====== The data
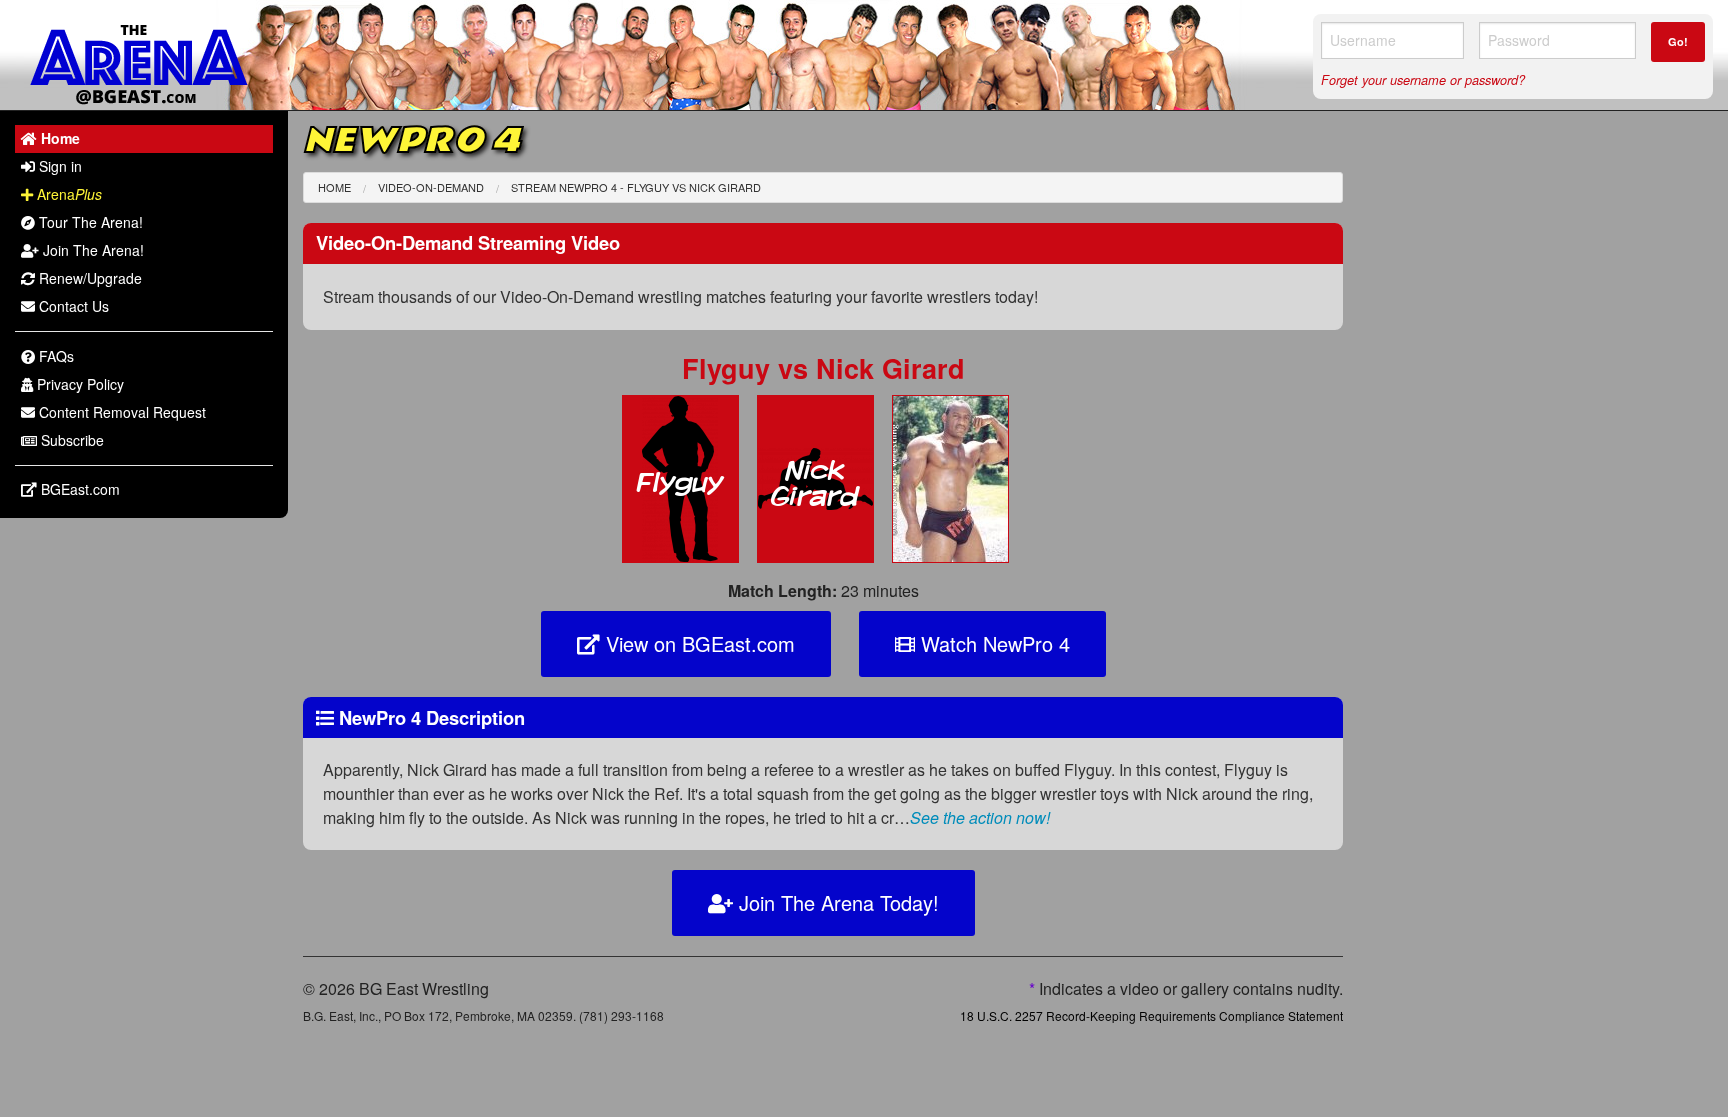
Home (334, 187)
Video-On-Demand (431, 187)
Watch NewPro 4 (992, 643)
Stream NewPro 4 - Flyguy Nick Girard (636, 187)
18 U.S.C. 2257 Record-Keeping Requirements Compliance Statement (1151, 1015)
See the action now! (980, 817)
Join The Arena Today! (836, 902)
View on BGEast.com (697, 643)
============
Task to complete: All of the lines above should be printed exactly, minus the pictures.

Solution below:
Home (334, 187)
Video-On-Demand (431, 187)
Watch NewPro 4 (992, 643)
Stream NewPro 4 - Flyguy Nick Girard (636, 187)
18 U.S.C. 2257 Record-Keeping Requirements Compliance Statement (1151, 1015)
See the action now! (980, 817)
Join The Arena Today! (836, 902)
View on BGEast.com (697, 643)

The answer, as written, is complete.